[[ THE DATA open ]]

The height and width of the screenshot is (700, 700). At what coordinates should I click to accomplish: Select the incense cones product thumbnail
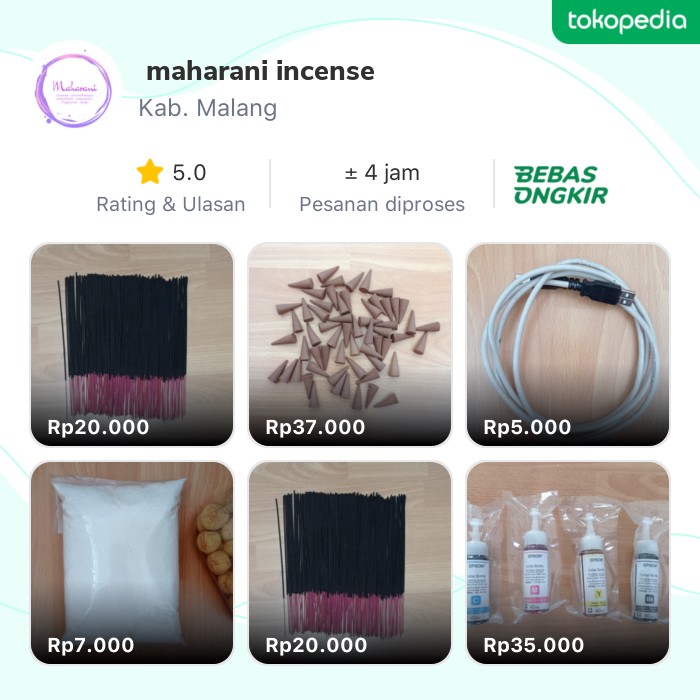pyautogui.click(x=350, y=345)
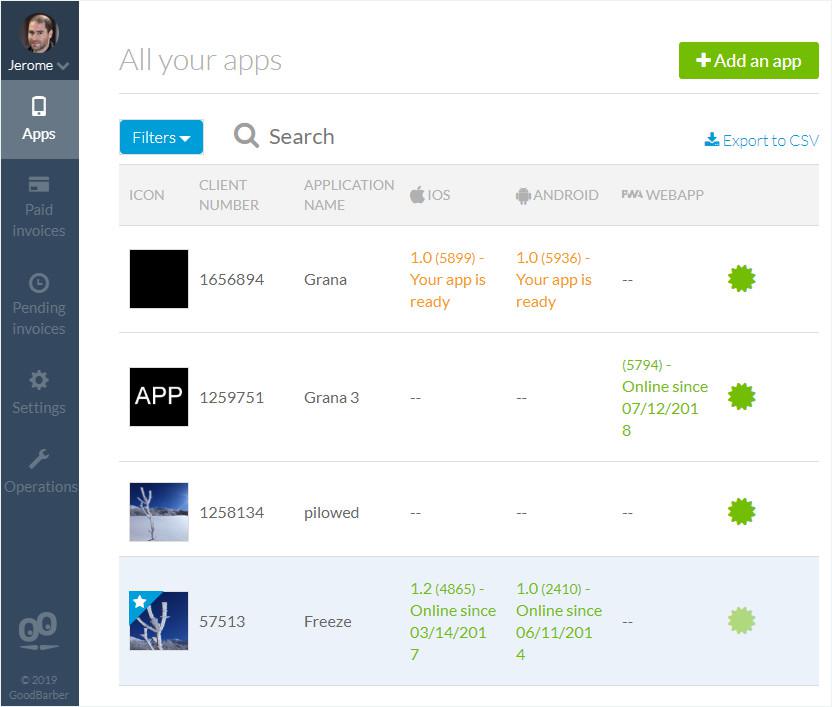Open the Jerome user account menu
This screenshot has height=707, width=832.
pos(39,65)
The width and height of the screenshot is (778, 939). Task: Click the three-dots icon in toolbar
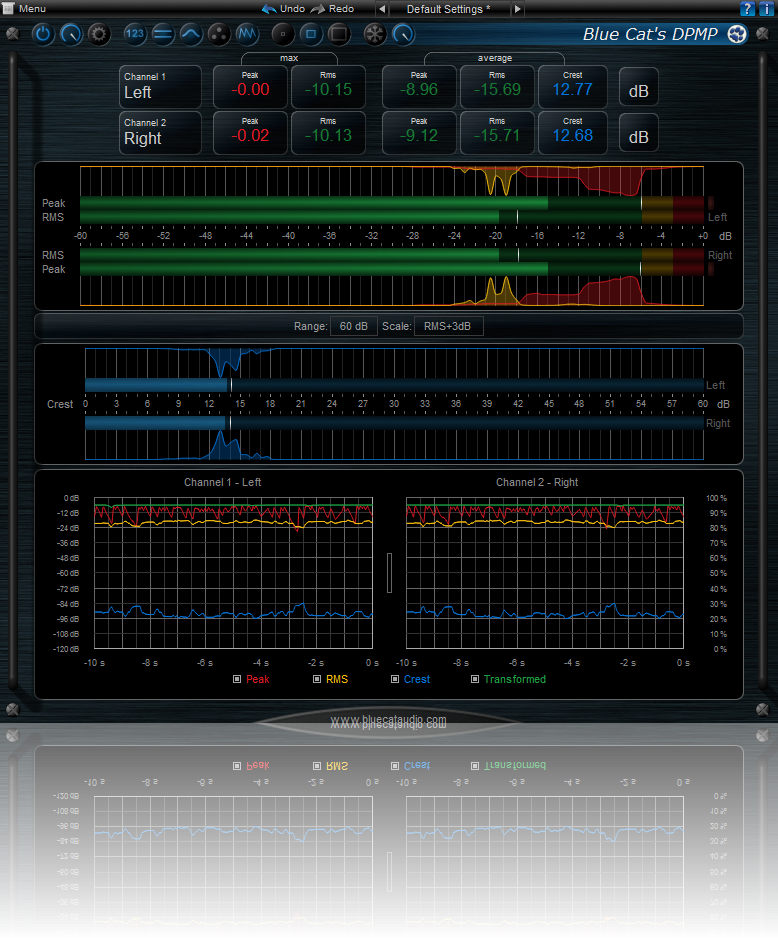[219, 34]
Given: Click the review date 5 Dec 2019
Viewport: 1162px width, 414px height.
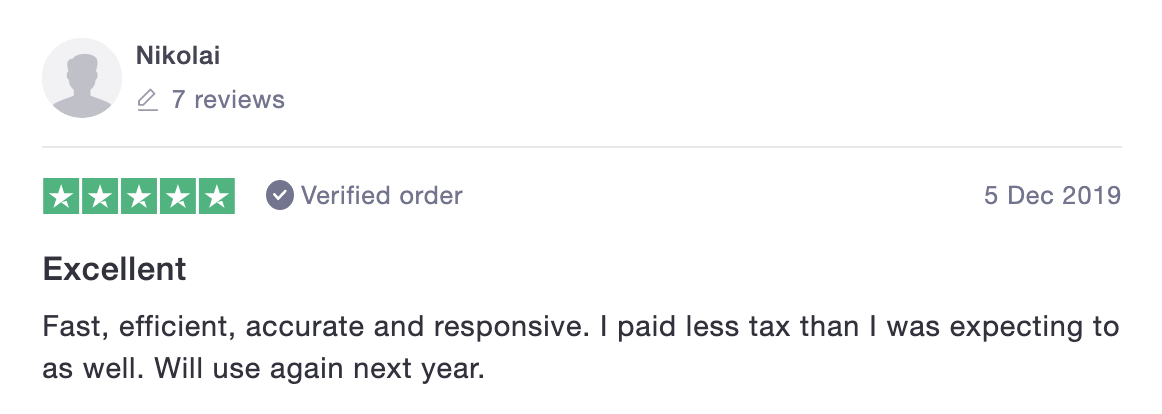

[[ THE DATA closed ]]

▶ **PROMPT**
The entries are to be written out in full and exactly, apart from the pictures.

▶ **TASK RESPONSE**
The height and width of the screenshot is (700, 700). At what coordinates should I click to accomplish: Select the incense cones product thumbnail
pyautogui.click(x=350, y=345)
Open the Jerome user account menu
This screenshot has height=707, width=832.
pos(39,65)
The width and height of the screenshot is (778, 939). Task: Click the three-dots icon in toolbar
[219, 34]
Given: Click the review date 5 Dec 2019
Viewport: 1162px width, 414px height.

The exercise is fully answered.